YOUR GOAL: Turn the rows below into a Markdown table with the columns Number and Text, one row number and its line per table row, skipping any blank lines.

[START OF MATERIAL FOR THE TASK]

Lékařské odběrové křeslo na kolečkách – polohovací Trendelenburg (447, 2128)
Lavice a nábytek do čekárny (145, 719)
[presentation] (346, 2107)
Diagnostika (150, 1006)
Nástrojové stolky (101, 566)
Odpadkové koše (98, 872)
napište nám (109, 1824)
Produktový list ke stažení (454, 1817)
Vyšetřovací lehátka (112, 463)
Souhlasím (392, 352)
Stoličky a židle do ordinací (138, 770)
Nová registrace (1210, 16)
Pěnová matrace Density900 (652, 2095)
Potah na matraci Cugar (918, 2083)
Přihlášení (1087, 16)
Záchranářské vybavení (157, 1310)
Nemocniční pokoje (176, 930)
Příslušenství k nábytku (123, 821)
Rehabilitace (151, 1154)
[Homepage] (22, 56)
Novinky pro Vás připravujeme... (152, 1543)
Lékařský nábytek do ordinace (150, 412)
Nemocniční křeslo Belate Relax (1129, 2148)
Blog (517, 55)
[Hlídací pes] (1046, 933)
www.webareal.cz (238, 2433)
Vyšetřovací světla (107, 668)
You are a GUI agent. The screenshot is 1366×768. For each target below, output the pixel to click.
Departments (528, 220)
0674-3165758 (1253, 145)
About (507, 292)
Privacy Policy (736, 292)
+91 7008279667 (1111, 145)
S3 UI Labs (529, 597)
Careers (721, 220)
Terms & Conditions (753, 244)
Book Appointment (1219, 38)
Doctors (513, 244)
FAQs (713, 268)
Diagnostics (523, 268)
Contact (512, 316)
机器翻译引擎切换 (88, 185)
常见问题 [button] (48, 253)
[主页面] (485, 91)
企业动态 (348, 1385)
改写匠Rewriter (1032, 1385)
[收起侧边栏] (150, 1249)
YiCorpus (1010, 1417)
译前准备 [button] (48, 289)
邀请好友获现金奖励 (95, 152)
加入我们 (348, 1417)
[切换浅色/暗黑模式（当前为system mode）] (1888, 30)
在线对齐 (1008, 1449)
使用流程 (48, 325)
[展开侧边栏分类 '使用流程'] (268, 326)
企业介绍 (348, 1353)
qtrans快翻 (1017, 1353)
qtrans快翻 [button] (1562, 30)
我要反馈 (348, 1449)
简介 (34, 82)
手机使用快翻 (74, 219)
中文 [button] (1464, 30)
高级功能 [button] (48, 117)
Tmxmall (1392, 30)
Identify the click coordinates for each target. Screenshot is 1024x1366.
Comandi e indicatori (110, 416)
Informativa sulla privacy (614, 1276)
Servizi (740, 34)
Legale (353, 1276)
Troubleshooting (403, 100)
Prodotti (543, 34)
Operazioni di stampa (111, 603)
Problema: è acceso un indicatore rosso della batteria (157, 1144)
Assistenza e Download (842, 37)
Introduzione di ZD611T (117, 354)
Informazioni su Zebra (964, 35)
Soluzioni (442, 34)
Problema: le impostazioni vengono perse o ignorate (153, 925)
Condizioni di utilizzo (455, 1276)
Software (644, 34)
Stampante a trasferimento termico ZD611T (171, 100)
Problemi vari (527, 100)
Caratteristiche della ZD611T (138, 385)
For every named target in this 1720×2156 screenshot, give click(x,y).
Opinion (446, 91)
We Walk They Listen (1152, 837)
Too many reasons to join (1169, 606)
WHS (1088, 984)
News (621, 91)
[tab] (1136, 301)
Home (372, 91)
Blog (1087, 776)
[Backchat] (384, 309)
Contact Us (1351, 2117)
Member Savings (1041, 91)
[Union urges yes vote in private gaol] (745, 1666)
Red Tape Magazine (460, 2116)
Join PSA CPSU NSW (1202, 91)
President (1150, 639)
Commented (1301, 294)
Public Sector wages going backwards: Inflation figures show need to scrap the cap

[END OF MATERIAL FOR THE TASK]

EXERCISE SOLUTION:
| Number | Text |
|---|---|
| 1 | Lékařské odběrové křeslo na kolečkách – polohovací Trendelenburg (447, 2128) |
| 2 | Lavice a nábytek do čekárny (145, 719) |
| 3 | [presentation] (346, 2107) |
| 4 | Diagnostika (150, 1006) |
| 5 | Nástrojové stolky (101, 566) |
| 6 | Odpadkové koše (98, 872) |
| 7 | napište nám (109, 1824) |
| 8 | Produktový list ke stažení (454, 1817) |
| 9 | Vyšetřovací lehátka (112, 463) |
| 10 | Souhlasím (392, 352) |
| 11 | Stoličky a židle do ordinací (138, 770) |
| 12 | Nová registrace (1210, 16) |
| 13 | Pěnová matrace Density900 (652, 2095) |
| 14 | Potah na matraci Cugar (918, 2083) |
| 15 | Přihlášení (1087, 16) |
| 16 | Záchranářské vybavení (157, 1310) |
| 17 | Nemocniční pokoje (176, 930) |
| 18 | Příslušenství k nábytku (123, 821) |
| 19 | Rehabilitace (151, 1154) |
| 20 | [Homepage] (22, 56) |
| 21 | Novinky pro Vás připravujeme... (152, 1543) |
| 22 | Lékařský nábytek do ordinace (150, 412) |
| 23 | Nemocniční křeslo Belate Relax (1129, 2148) |
| 24 | Blog (517, 55) |
| 25 | [Hlídací pes] (1046, 933) |
| 26 | www.webareal.cz (238, 2433) |
| 27 | Vyšetřovací světla (107, 668) |
| 28 | You are a GUI agent. The screenshot is 1366×768. For each target below, output the pixel to click. |
| 29 | Departments (528, 220) |
| 30 | 0674-3165758 (1253, 145) |
| 31 | About (507, 292) |
| 32 | Privacy Policy (736, 292) |
| 33 | +91 7008279667 (1111, 145) |
| 34 | S3 UI Labs (529, 597) |
| 35 | Careers (721, 220) |
| 36 | Terms & Conditions (753, 244) |
| 37 | Book Appointment (1219, 38) |
| 38 | Doctors (513, 244) |
| 39 | FAQs (713, 268) |
| 40 | Diagnostics (523, 268) |
| 41 | Contact (512, 316) |
| 42 | 机器翻译引擎切换 (88, 185) |
| 43 | 常见问题 [button] (48, 253) |
| 44 | [主页面] (485, 91) |
| 45 | 企业动态 (348, 1385) |
| 46 | 改写匠Rewriter (1032, 1385) |
| 47 | [收起侧边栏] (150, 1249) |
| 48 | YiCorpus (1010, 1417) |
| 49 | 译前准备 [button] (48, 289) |
| 50 | 邀请好友获现金奖励 (95, 152) |
| 51 | 加入我们 (348, 1417) |
| 52 | [切换浅色/暗黑模式（当前为system mode）] (1888, 30) |
| 53 | 在线对齐 (1008, 1449) |
| 54 | 使用流程 (48, 325) |
| 55 | [展开侧边栏分类 '使用流程'] (268, 326) |
| 56 | 企业介绍 (348, 1353) |
| 57 | qtrans快翻 (1017, 1353) |
| 58 | qtrans快翻 [button] (1562, 30) |
| 59 | 我要反馈 (348, 1449) |
| 60 | 简介 (34, 82) |
| 61 | 手机使用快翻 (74, 219) |
| 62 | 中文 [button] (1464, 30) |
| 63 | 高级功能 [button] (48, 117) |
| 64 | Tmxmall (1392, 30) |
| 65 | Identify the click coordinates for each target. Screenshot is 1024x1366. |
| 66 | Comandi e indicatori (110, 416) |
| 67 | Informativa sulla privacy (614, 1276) |
| 68 | Servizi (740, 34) |
| 69 | Legale (353, 1276) |
| 70 | Troubleshooting (403, 100) |
| 71 | Prodotti (543, 34) |
| 72 | Operazioni di stampa (111, 603) |
| 73 | Problema: è acceso un indicatore rosso della batteria (157, 1144) |
| 74 | Assistenza e Download (842, 37) |
| 75 | Introduzione di ZD611T (117, 354) |
| 76 | Informazioni su Zebra (964, 35) |
| 77 | Soluzioni (442, 34) |
| 78 | Problema: le impostazioni vengono perse o ignorate (153, 925) |
| 79 | Condizioni di utilizzo (455, 1276) |
| 80 | Software (644, 34) |
| 81 | Stampante a trasferimento termico ZD611T (171, 100) |
| 82 | Problemi vari (527, 100) |
| 83 | Caratteristiche della ZD611T (138, 385) |
| 84 | For every named target in this 1720×2156 screenshot, give click(x,y). |
| 85 | Opinion (446, 91) |
| 86 | We Walk They Listen (1152, 837) |
| 87 | Too many reasons to join (1169, 606) |
| 88 | WHS (1088, 984) |
| 89 | News (621, 91) |
| 90 | [tab] (1136, 301) |
| 91 | Home (372, 91) |
| 92 | Blog (1087, 776) |
| 93 | [Backchat] (384, 309) |
| 94 | Contact Us (1351, 2117) |
| 95 | Member Savings (1041, 91) |
| 96 | [Union urges yes vote in private gaol] (745, 1666) |
| 97 | Red Tape Magazine (460, 2116) |
| 98 | Join PSA CPSU NSW (1202, 91) |
| 99 | President (1150, 639) |
| 100 | Commented (1301, 294) |
| 101 | Public Sector wages going backwards: Inflation figures show need to scrap the cap |